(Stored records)
************
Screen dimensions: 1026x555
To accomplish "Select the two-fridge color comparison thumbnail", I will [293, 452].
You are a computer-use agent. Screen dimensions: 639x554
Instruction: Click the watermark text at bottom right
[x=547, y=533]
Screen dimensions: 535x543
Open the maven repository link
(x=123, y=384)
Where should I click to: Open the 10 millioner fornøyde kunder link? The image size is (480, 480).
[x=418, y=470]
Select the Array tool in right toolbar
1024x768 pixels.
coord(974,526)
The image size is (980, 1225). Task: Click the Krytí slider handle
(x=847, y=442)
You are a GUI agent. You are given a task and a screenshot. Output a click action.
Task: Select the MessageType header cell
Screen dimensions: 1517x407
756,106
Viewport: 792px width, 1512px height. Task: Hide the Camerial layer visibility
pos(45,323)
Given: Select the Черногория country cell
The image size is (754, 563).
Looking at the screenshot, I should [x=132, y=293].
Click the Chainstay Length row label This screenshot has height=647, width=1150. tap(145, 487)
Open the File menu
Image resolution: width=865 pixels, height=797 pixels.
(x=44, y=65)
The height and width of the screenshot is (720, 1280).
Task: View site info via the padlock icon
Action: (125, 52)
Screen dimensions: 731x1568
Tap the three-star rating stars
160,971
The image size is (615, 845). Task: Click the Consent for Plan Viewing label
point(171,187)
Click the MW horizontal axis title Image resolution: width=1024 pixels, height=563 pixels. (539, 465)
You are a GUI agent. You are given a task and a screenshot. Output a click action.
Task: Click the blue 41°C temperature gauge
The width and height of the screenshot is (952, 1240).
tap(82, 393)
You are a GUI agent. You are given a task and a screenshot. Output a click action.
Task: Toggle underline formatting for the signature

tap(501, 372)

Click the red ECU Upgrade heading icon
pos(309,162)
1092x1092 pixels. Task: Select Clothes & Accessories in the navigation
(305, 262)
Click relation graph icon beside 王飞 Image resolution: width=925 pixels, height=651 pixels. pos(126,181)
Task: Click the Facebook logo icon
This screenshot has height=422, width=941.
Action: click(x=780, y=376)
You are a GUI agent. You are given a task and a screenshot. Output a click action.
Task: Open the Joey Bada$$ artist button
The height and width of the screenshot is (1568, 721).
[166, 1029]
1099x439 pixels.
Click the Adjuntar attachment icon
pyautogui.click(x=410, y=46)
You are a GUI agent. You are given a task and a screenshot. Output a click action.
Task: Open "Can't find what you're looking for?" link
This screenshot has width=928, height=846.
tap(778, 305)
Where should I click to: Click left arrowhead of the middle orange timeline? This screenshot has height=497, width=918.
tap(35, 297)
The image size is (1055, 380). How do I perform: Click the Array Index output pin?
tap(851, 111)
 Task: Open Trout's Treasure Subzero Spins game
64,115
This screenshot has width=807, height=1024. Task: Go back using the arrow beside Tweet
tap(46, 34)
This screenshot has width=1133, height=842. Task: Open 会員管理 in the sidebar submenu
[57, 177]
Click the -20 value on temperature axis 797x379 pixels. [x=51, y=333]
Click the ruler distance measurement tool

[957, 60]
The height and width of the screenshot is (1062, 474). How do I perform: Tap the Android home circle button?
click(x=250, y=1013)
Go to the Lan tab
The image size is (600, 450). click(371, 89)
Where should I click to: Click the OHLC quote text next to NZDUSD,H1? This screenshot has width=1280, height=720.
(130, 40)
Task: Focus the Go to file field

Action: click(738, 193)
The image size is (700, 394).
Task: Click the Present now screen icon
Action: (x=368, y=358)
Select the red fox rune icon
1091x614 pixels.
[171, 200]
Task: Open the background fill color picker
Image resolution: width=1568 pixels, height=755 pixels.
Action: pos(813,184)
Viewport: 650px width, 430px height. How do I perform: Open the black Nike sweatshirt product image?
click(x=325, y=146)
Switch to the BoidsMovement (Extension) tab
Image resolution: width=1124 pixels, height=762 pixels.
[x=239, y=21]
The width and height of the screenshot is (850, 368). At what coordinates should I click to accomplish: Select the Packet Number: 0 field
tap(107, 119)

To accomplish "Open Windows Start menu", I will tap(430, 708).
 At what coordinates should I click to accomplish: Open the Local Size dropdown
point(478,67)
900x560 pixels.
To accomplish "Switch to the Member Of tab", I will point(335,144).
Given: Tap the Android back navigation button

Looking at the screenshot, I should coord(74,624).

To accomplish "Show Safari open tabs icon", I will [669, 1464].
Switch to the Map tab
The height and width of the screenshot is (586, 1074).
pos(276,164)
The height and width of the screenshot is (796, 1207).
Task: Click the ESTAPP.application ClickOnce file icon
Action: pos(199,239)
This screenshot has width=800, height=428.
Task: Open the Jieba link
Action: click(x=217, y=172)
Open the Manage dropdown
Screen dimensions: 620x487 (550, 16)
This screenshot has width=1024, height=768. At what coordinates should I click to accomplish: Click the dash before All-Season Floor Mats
************
* **Problem statement**
Look above for the line with "Viewport: 650px width, 430px" and the line with "900x560 pixels.". Retype those two lines and every line between them exactly, adding nothing.

* **Exercise response**
Viewport: 650px width, 430px height. How do I perform: Open the black Nike sweatshirt product image?
click(x=325, y=146)
Switch to the BoidsMovement (Extension) tab
Image resolution: width=1124 pixels, height=762 pixels.
[x=239, y=21]
The width and height of the screenshot is (850, 368). At what coordinates should I click to accomplish: Select the Packet Number: 0 field
tap(107, 119)

To accomplish "Open Windows Start menu", I will tap(430, 708).
 At what coordinates should I click to accomplish: Open the Local Size dropdown
point(478,67)
900x560 pixels.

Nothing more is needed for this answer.